> **Brief**
Using the listing below, please gather every line containing the word "Digital".

> **Material to process**
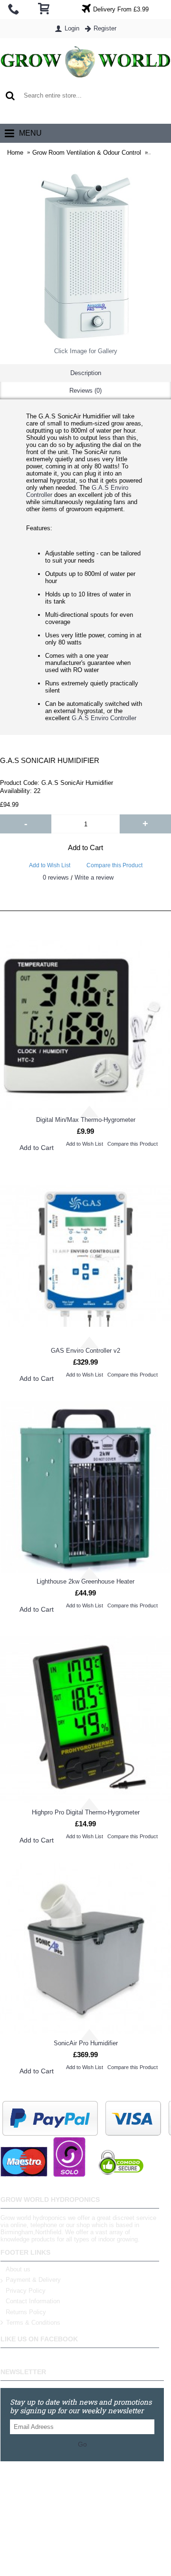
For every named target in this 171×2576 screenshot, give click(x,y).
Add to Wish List (49, 865)
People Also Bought (85, 920)
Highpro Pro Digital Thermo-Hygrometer (86, 1812)
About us (18, 2269)
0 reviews (56, 877)
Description (85, 372)
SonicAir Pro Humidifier (86, 2043)
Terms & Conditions (33, 2323)
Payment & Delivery (33, 2279)
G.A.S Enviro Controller (104, 718)
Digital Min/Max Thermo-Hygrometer (85, 1119)
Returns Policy (26, 2312)
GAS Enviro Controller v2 (85, 1350)
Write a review (94, 877)
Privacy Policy (26, 2290)
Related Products (85, 901)
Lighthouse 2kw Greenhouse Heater (85, 1581)
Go (82, 2444)
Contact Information (33, 2301)
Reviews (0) (85, 390)
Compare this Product (114, 865)
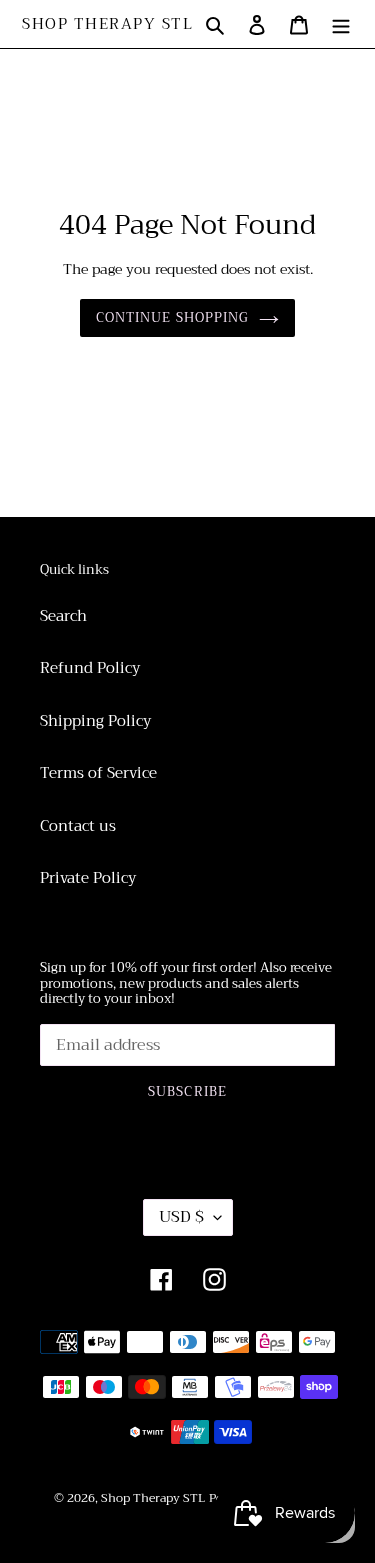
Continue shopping (172, 317)
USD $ (181, 1217)
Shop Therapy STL (107, 24)
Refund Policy (90, 668)
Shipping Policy (95, 721)
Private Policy (88, 878)
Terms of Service (98, 773)
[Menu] (341, 24)
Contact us (78, 826)
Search (63, 616)
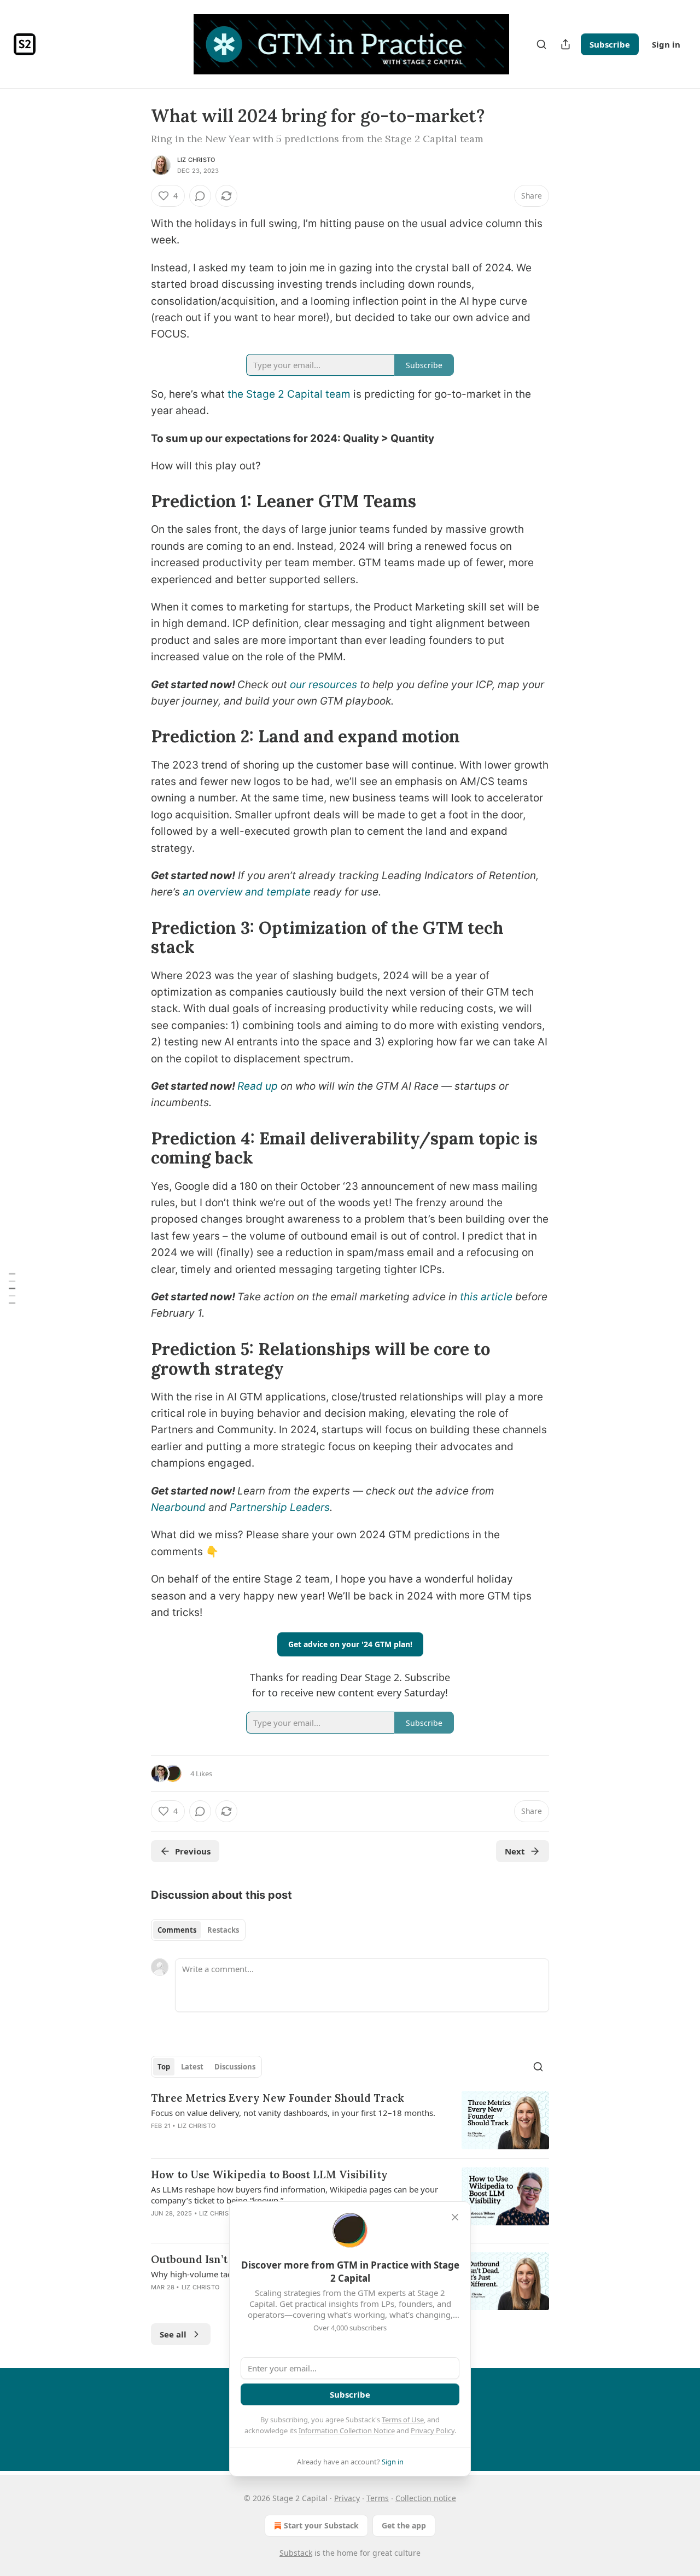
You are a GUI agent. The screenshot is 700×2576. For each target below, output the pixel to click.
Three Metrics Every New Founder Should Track (277, 2097)
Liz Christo (196, 160)
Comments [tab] (177, 1930)
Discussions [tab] (234, 2067)
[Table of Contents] (12, 1288)
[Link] (135, 501)
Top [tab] (164, 2067)
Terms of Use (403, 2419)
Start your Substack (321, 2525)
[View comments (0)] (200, 196)
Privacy (347, 2498)
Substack (295, 2553)
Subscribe (610, 44)
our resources (323, 684)
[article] (350, 2120)
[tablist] (198, 1930)
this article (486, 1296)
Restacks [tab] (223, 1930)
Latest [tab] (192, 2067)
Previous (193, 1851)
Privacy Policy (432, 2430)
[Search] (541, 44)
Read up (257, 1086)
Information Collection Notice (347, 2430)
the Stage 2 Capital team (288, 394)
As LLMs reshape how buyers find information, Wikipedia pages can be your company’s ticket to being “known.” (294, 2195)
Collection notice (425, 2498)
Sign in (666, 44)
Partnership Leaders (280, 1507)
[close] (455, 2217)
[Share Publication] (565, 44)
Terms (377, 2498)
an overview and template (247, 892)
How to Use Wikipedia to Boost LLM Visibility (269, 2174)
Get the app (404, 2525)
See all (173, 2334)
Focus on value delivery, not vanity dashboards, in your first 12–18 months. (293, 2112)
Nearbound (179, 1507)
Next (515, 1851)
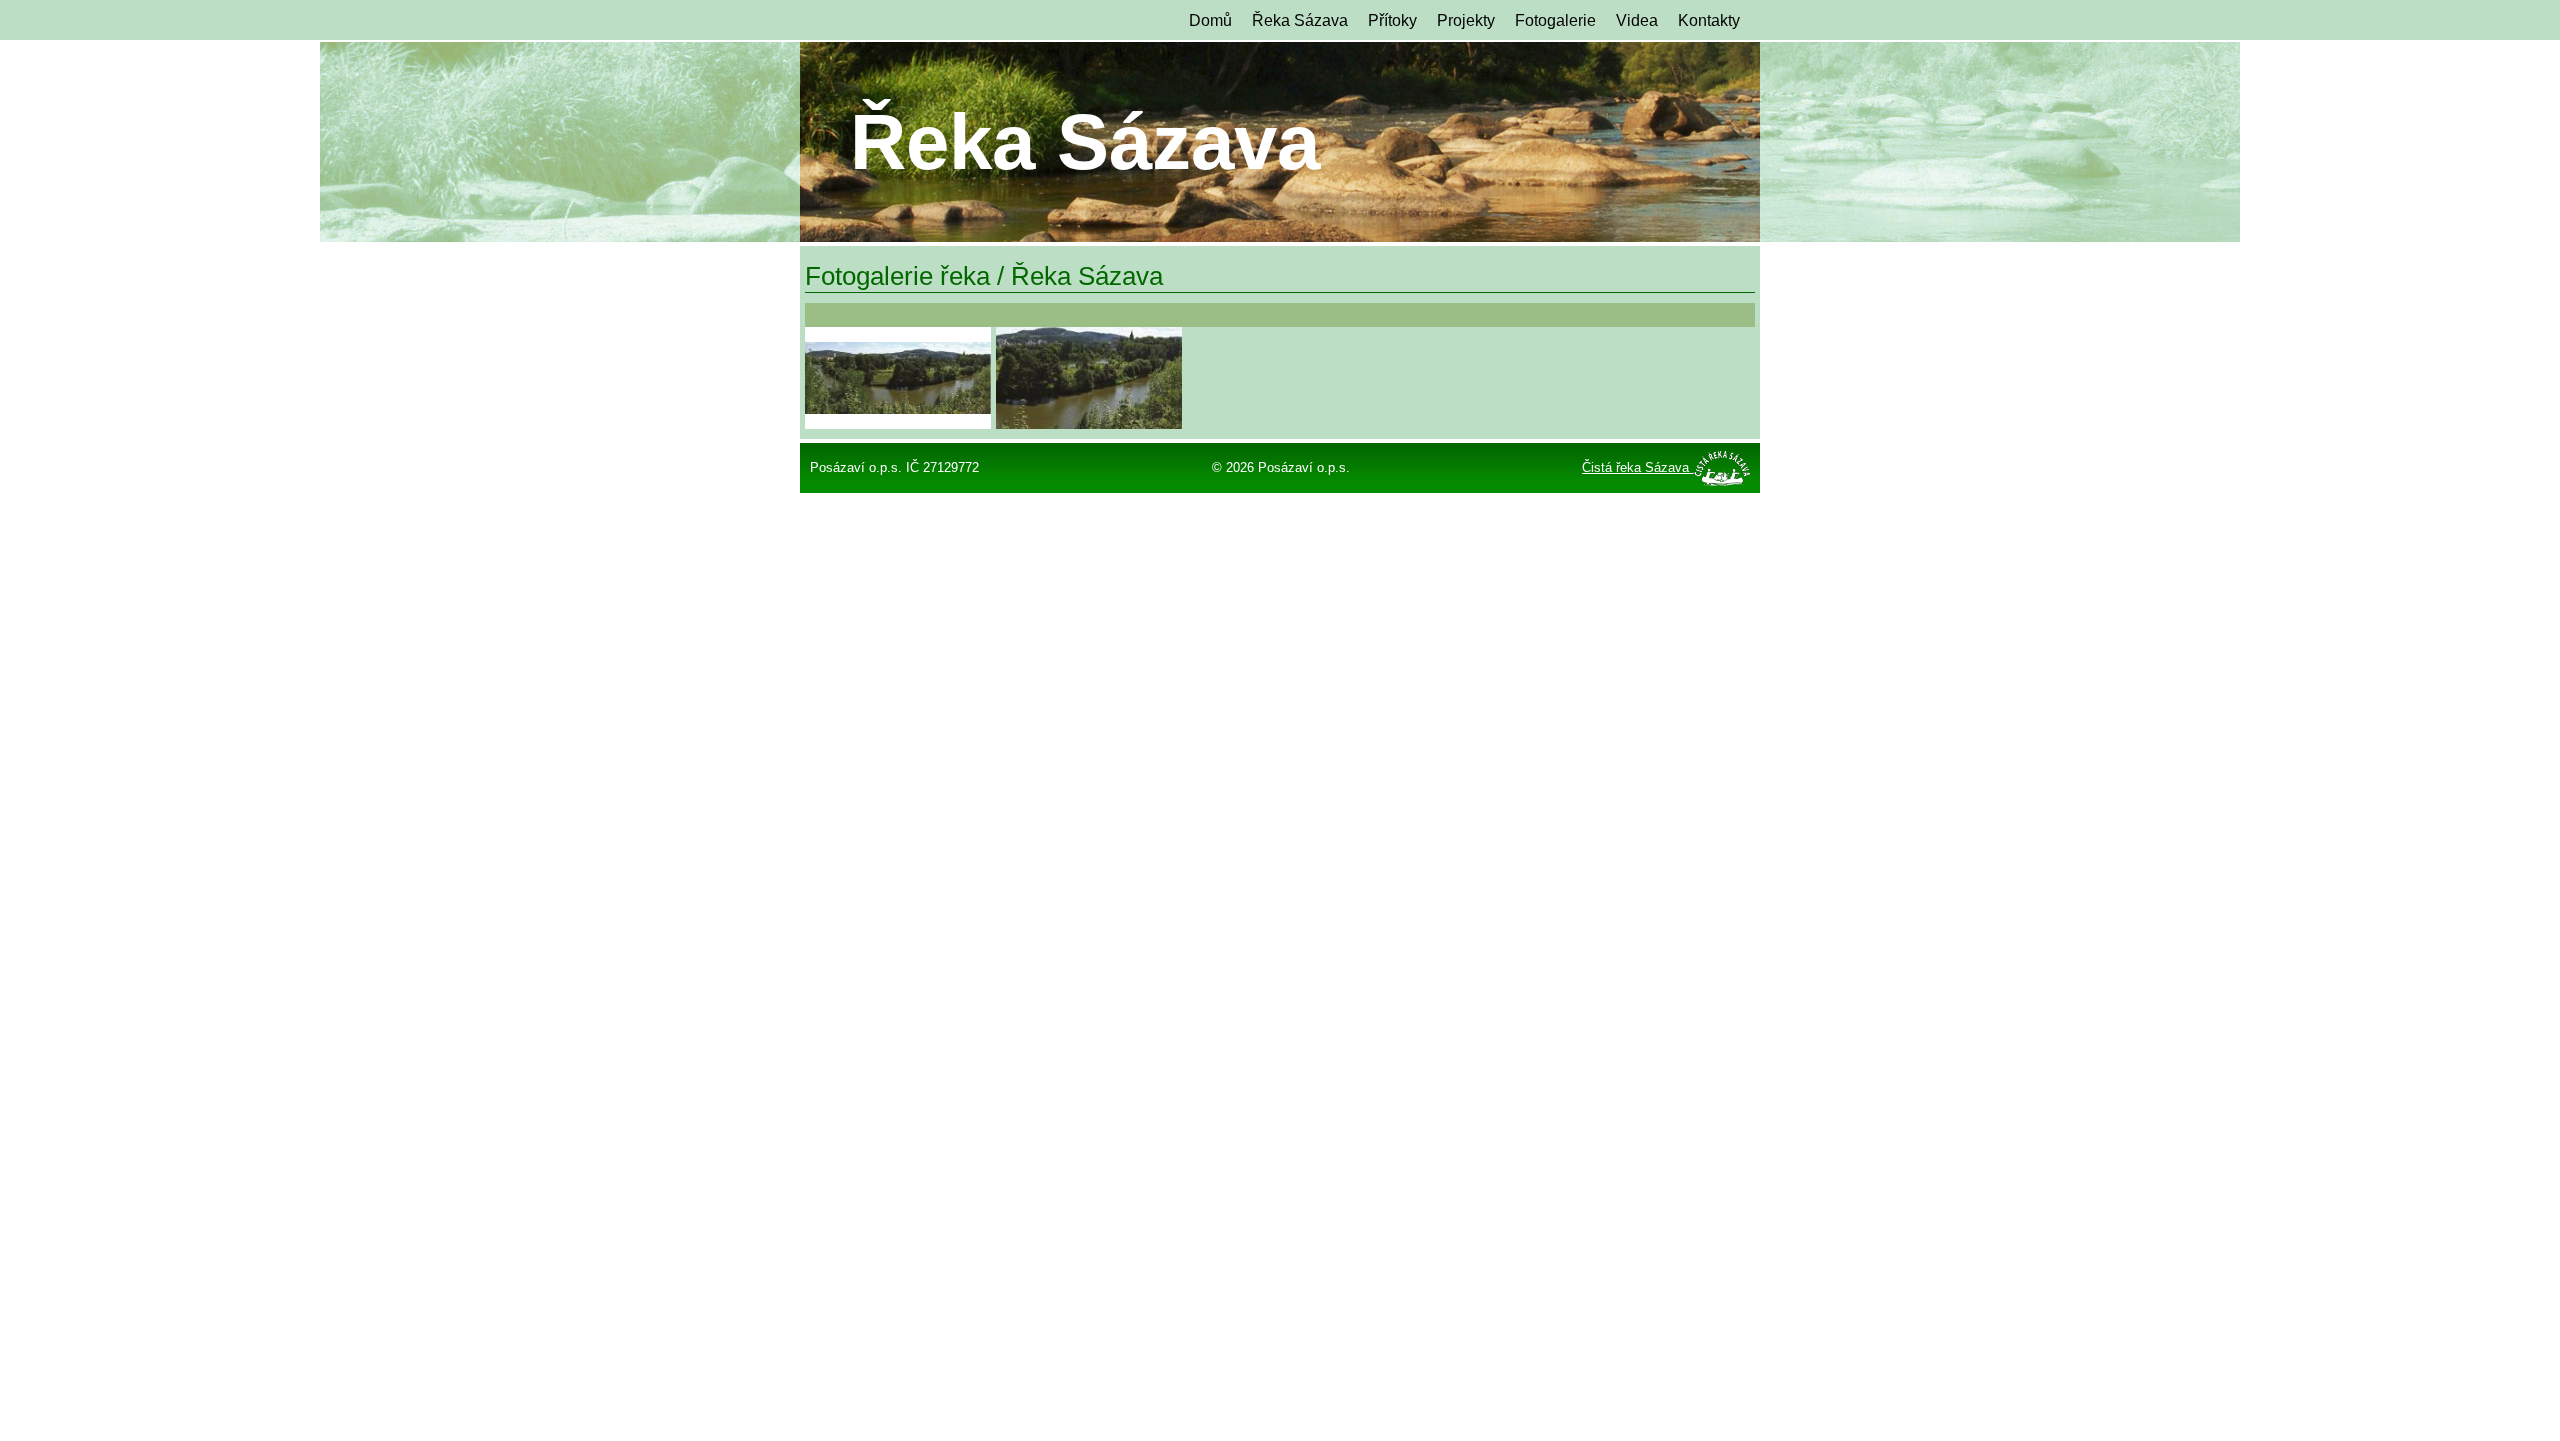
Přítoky (1392, 20)
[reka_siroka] (898, 378)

> **Solution to this problem**
Highpro Pro Digital Thermo-Hygrometer (86, 1812)
Digital Min/Max Thermo-Hygrometer (85, 1119)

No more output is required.